MATERIALS PROVIDED:
======

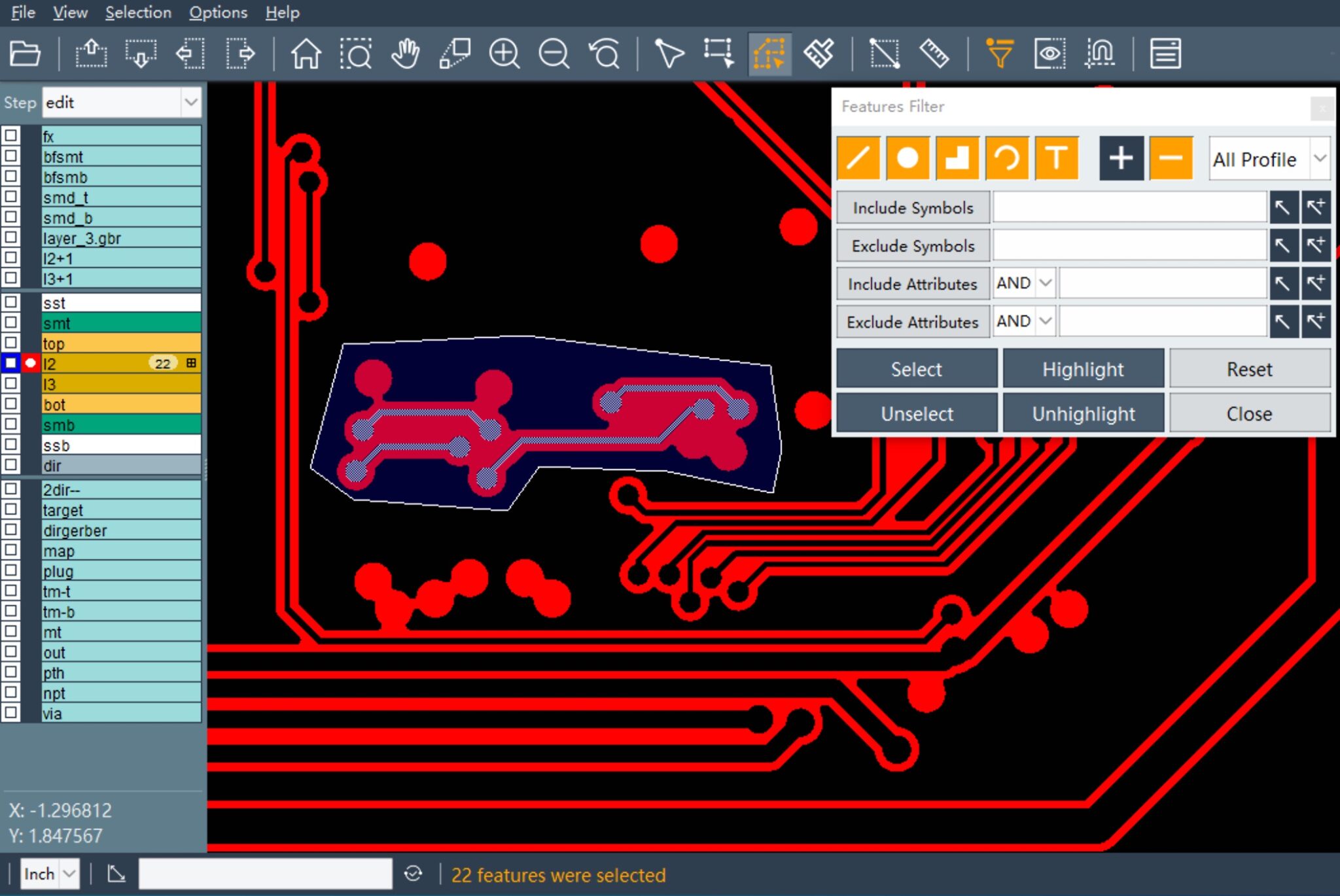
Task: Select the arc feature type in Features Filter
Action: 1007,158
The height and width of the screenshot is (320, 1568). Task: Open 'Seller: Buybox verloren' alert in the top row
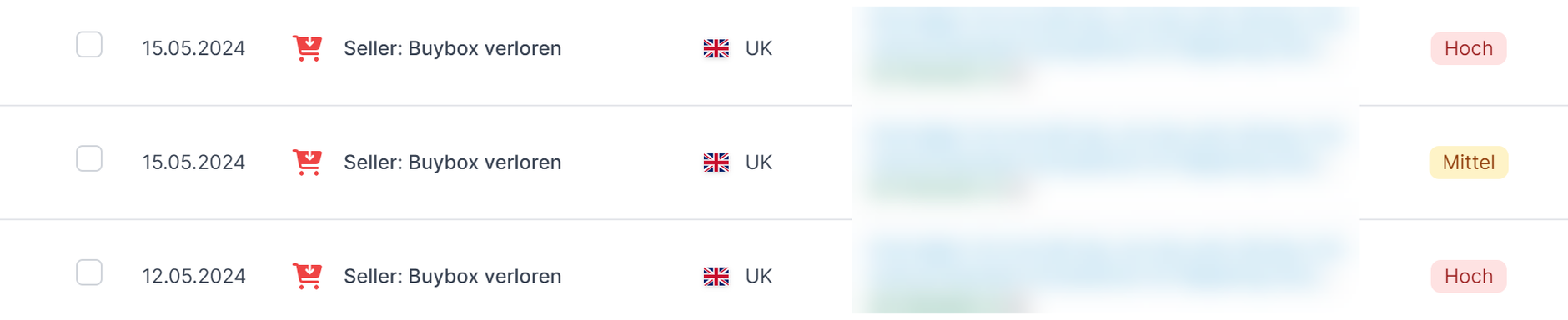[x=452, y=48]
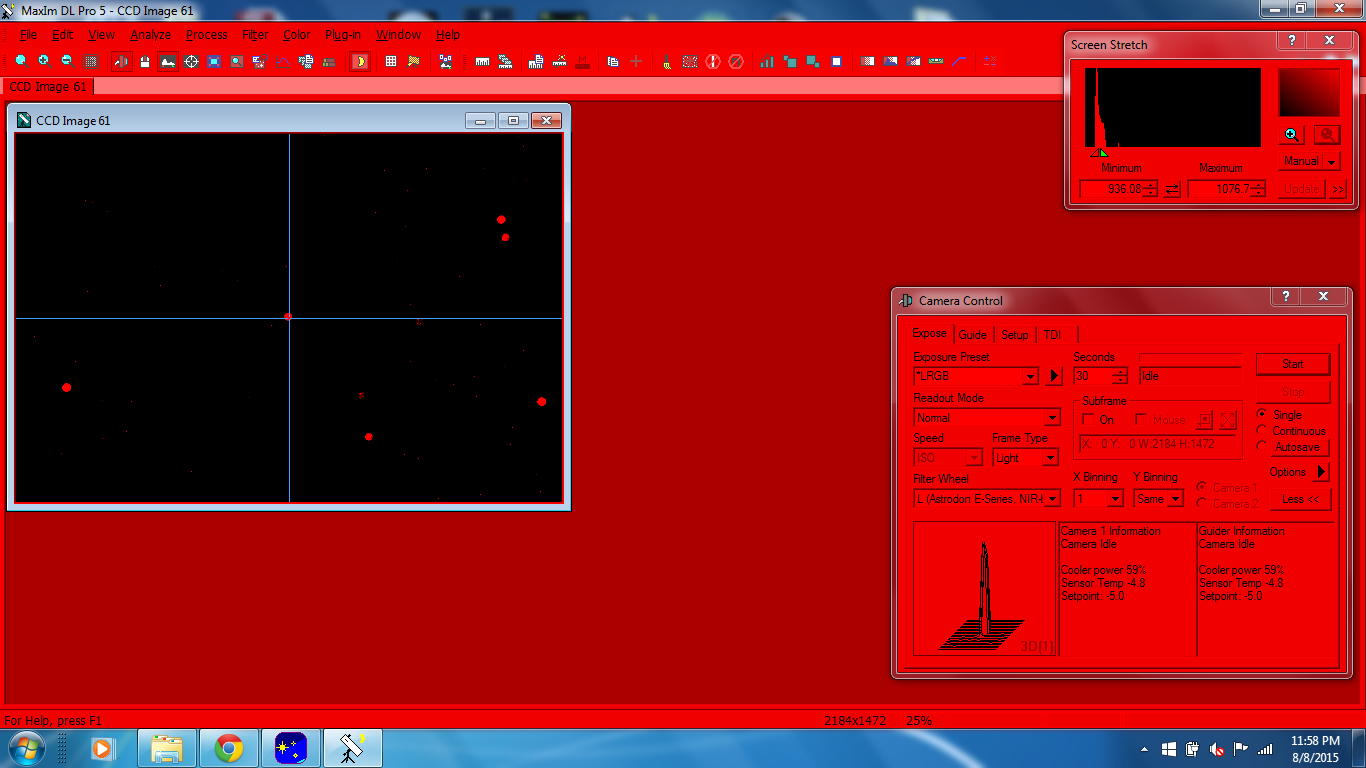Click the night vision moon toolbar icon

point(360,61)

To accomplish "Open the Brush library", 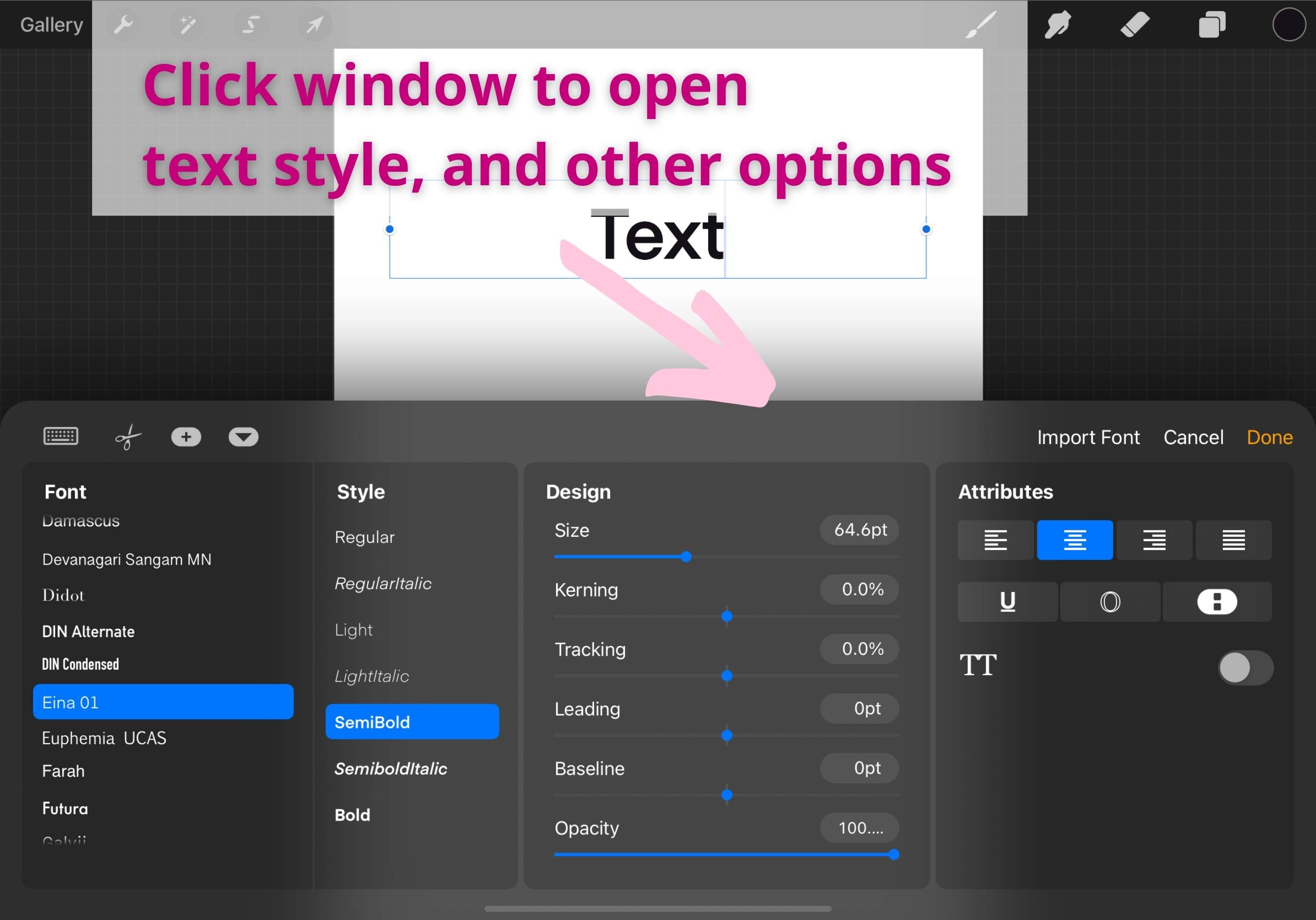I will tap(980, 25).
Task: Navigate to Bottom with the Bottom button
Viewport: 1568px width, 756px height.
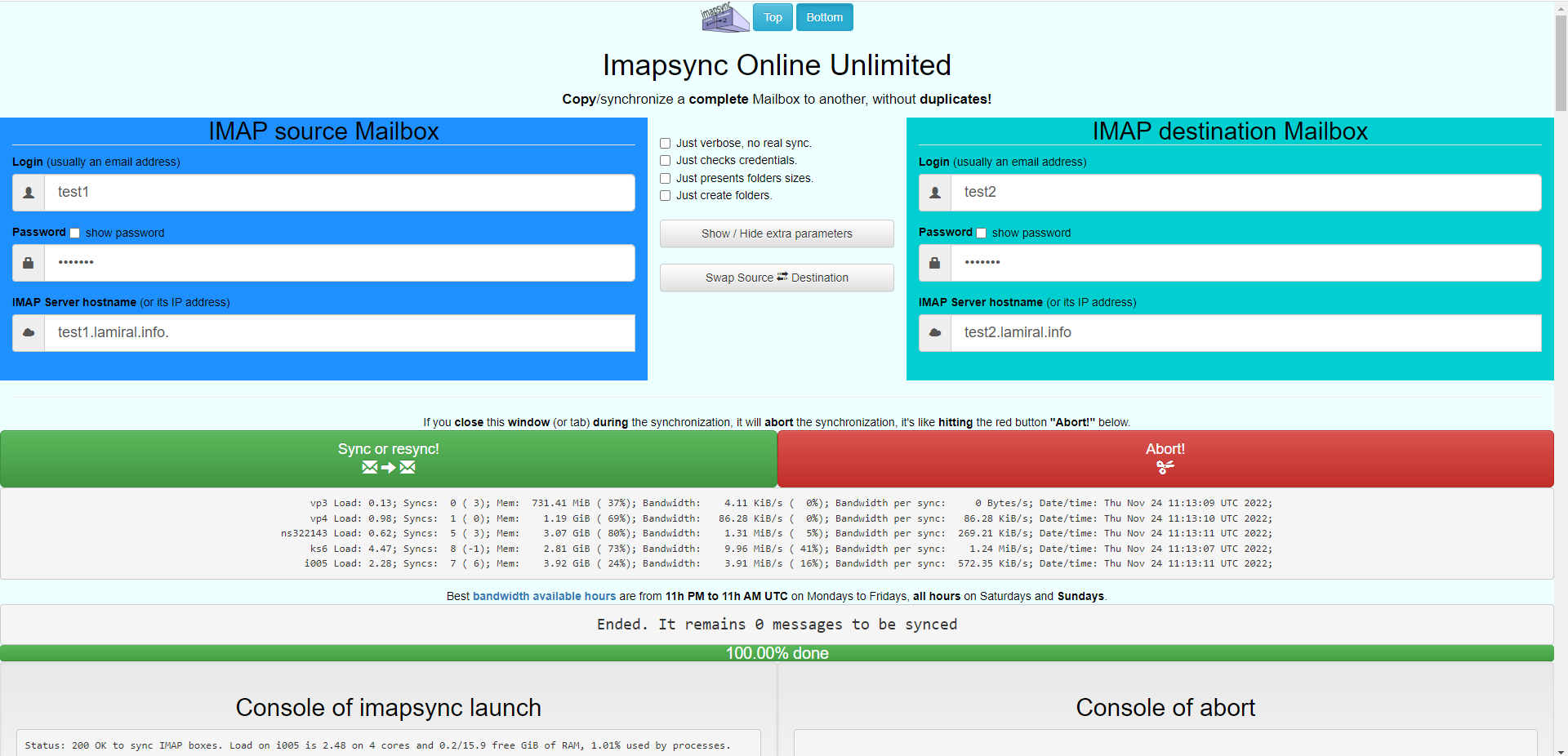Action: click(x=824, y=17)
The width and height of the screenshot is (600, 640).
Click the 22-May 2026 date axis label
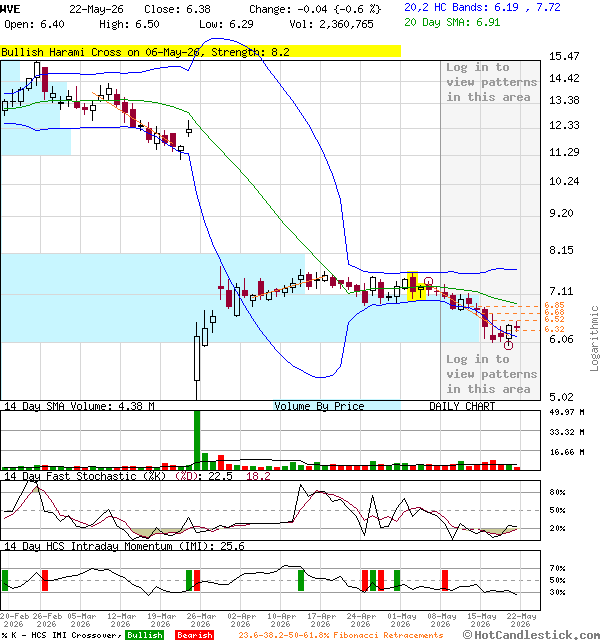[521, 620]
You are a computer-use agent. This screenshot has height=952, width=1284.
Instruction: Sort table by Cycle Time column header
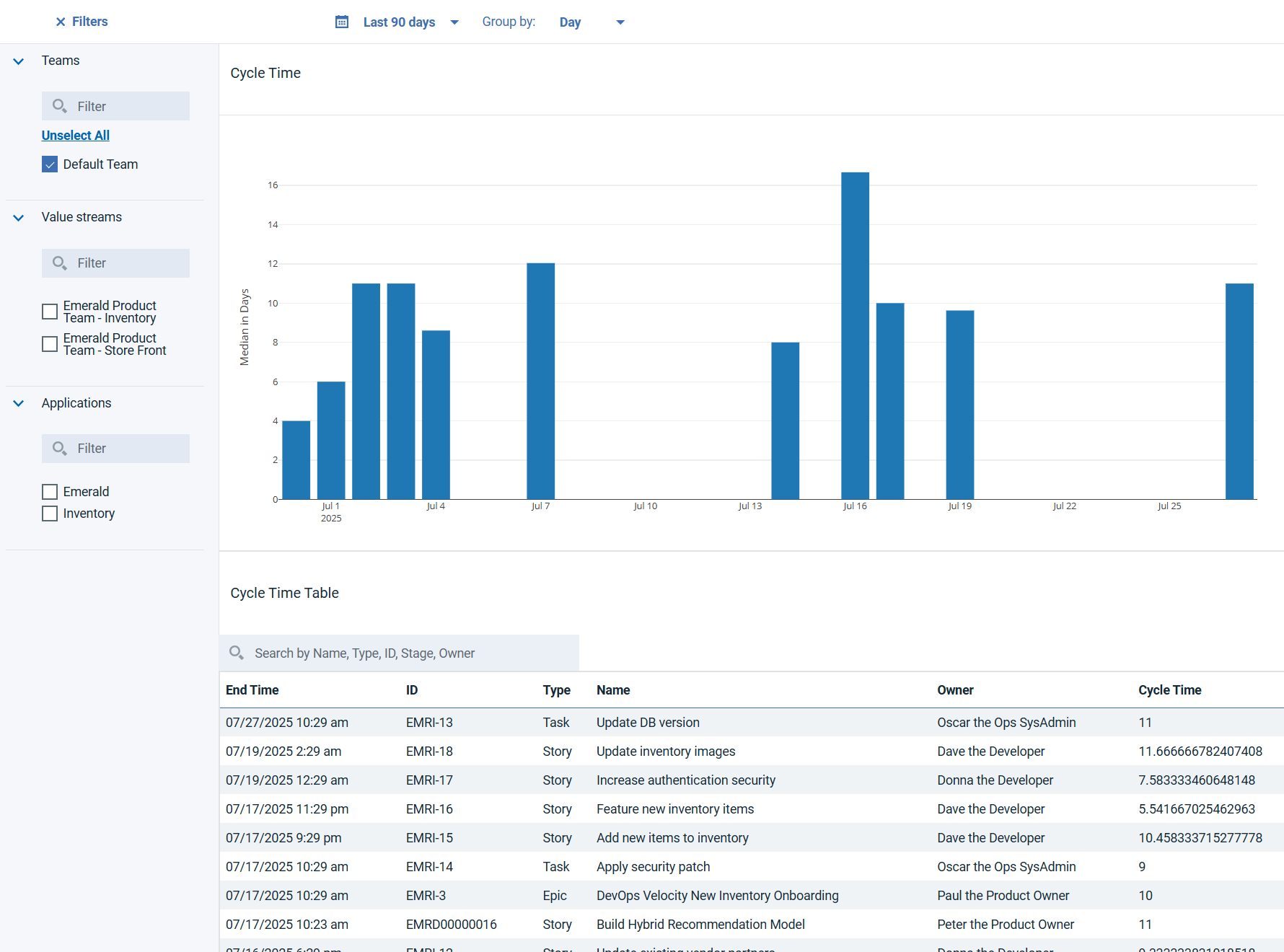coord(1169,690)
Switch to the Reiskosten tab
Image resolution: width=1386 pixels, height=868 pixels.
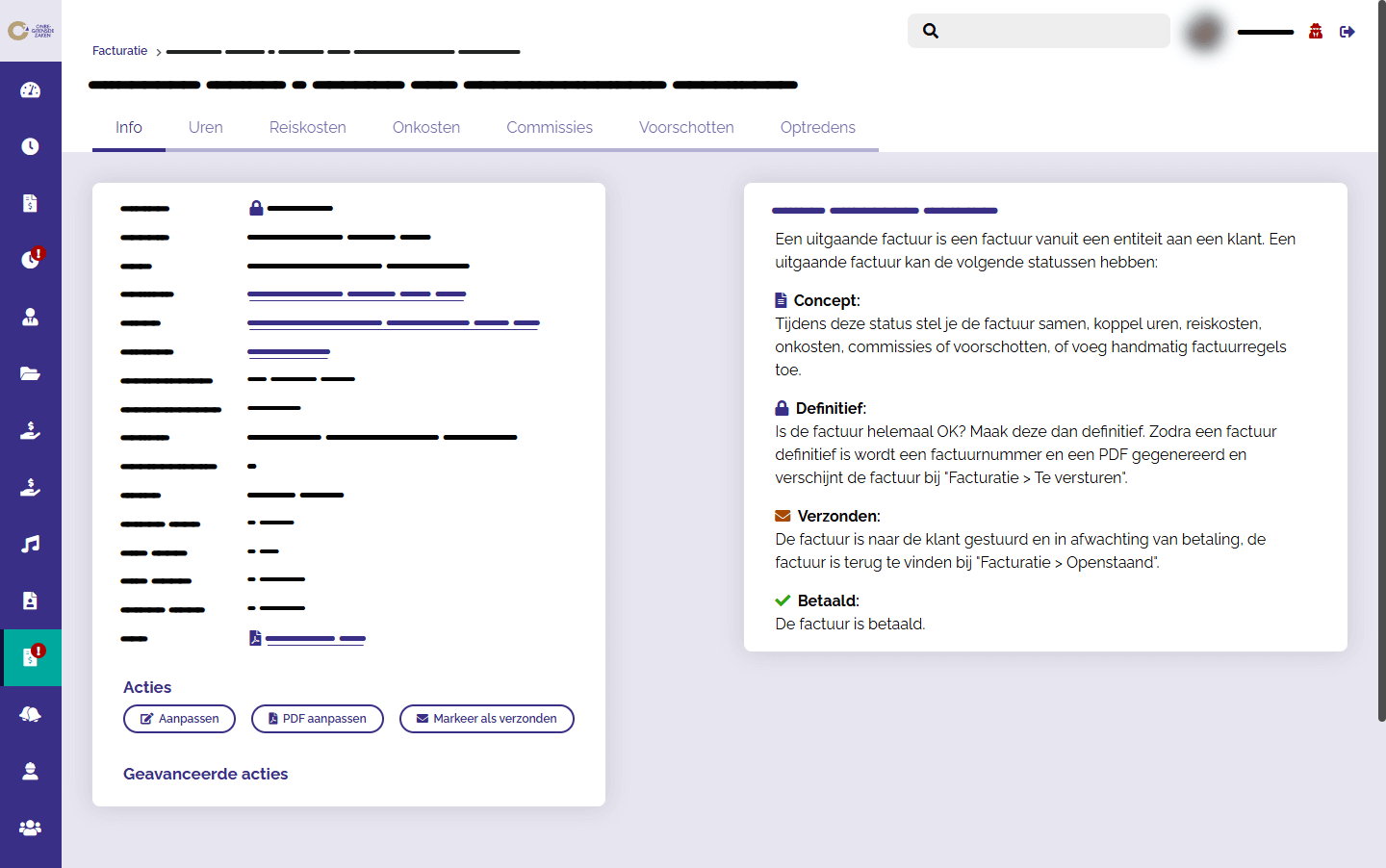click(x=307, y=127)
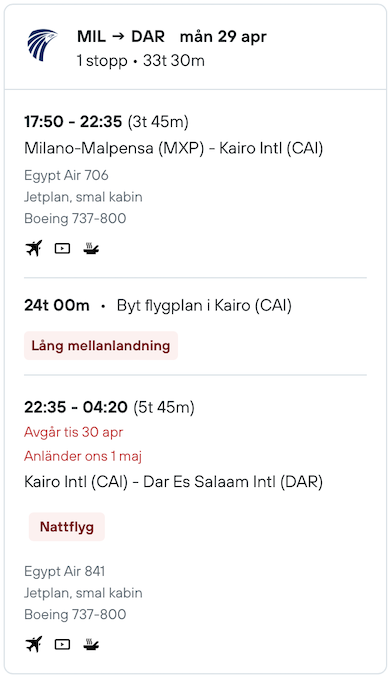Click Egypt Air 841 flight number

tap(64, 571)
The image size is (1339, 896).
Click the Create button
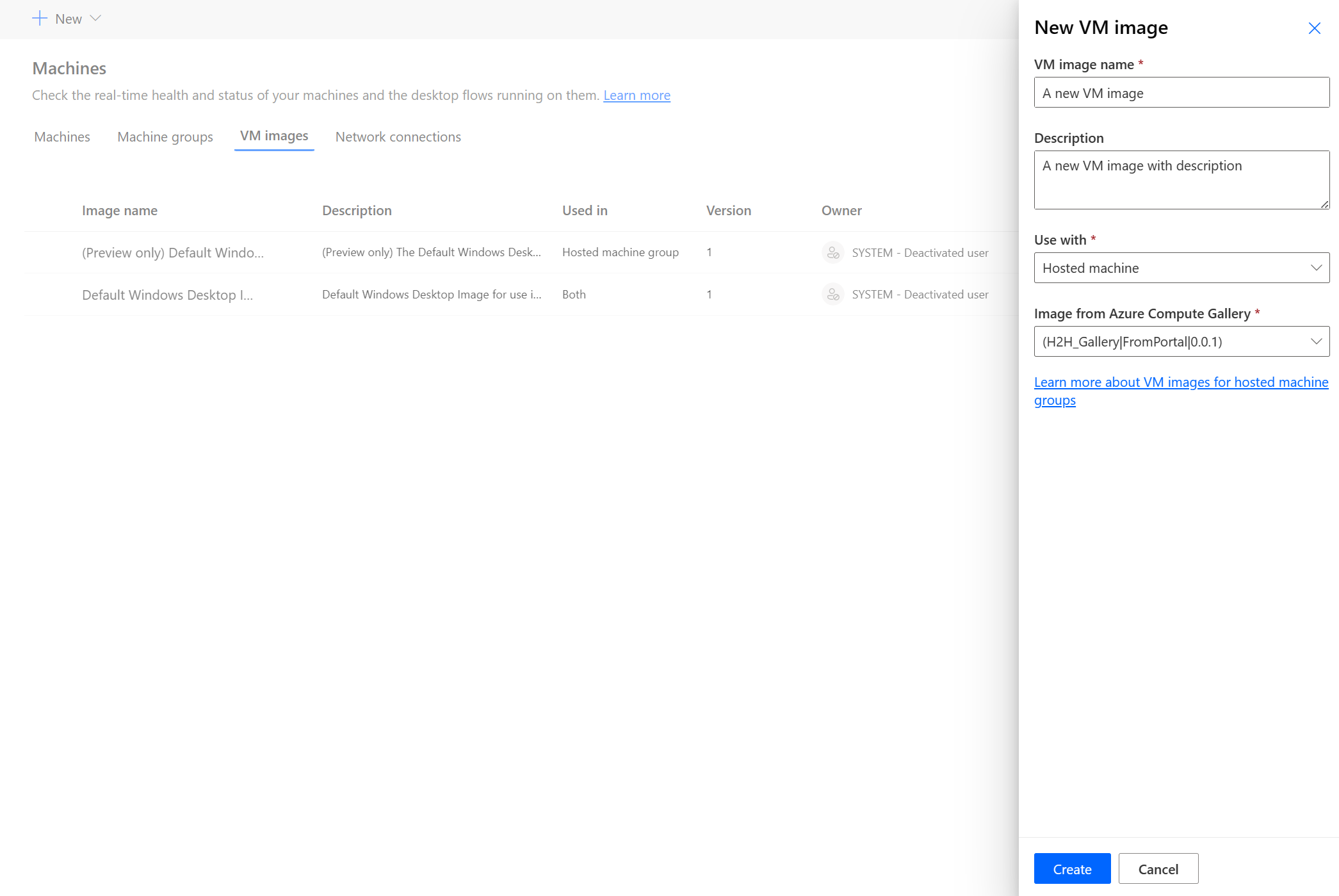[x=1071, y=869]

======

REQUIREMENT:
Copy the items word for word, beginning at the line that contains "The width and" and continuing through the end of the items, with the pictures left out.

FINISHED TASK:
The width and height of the screenshot is (600, 640).
Click the 22-May 2026 date axis label
[521, 620]
You are a computer-use agent. This screenshot has height=952, width=1284.
Instruction: Sort table by Cycle Time column header
coord(1169,690)
Switch to the Reiskosten tab
Image resolution: width=1386 pixels, height=868 pixels.
click(x=307, y=127)
Click Egypt Air 841 flight number

tap(64, 571)
The image size is (1339, 896).
Click the Create button
[x=1071, y=869]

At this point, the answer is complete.